Involvement of signal transduction cascade via dopamine-D1 receptors in phencyclidine dependence.

We investigated the molecular mechanisms of development to phencyclidine (PCP)-induced rewarding effect by using tyrosine hydroxylase (TH) heterozygous (TH(+/-)) mice. PCP (8 mg/kg) induced the place preference in wild-type mice pretreated with PCP (10 mg/kg/day for 28 days). The place preference induced by PCP is attenuated by 6-hydroxydopamine, a dopaminergic neurotoxin, and (+) SCH-23390, a dopamine-D1 receptor antagonist, but not by DSP-4, a noradrenergic neurotoxin, and (-) sulpiride, a dopamine-D2 receptor antagonist.

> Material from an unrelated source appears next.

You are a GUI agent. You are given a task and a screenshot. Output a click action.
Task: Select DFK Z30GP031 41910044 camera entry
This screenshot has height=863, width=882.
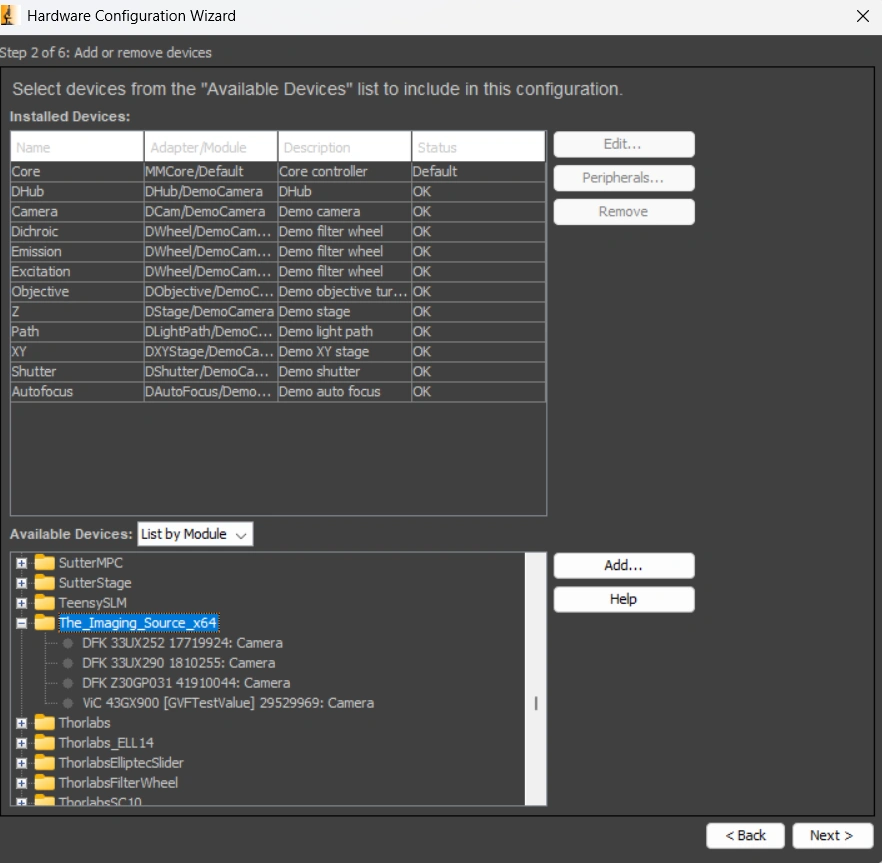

In TH(+/-) mice pretreated with PCP (10 mg/kg/day for 28 days), no PCP (8 mg/kg)-induced place preference was observed. In wild-type mice pretreated with PCP, the levels of cAMP, cAMP response element binding protein (CREB), and c-fos mRNA in the nucleus accumbens were increased. The levels of cAMP, CREB, and c-fos mRNA in the nucleus accumbens were not increased by the same treatment schedule of PCP in TH(+/-) mice. These findings suggest that changes in dopaminergic and/or cAMP signal cascades induced by repeated PCP treatment play an important role in the development of PCP-induced rewarding effect.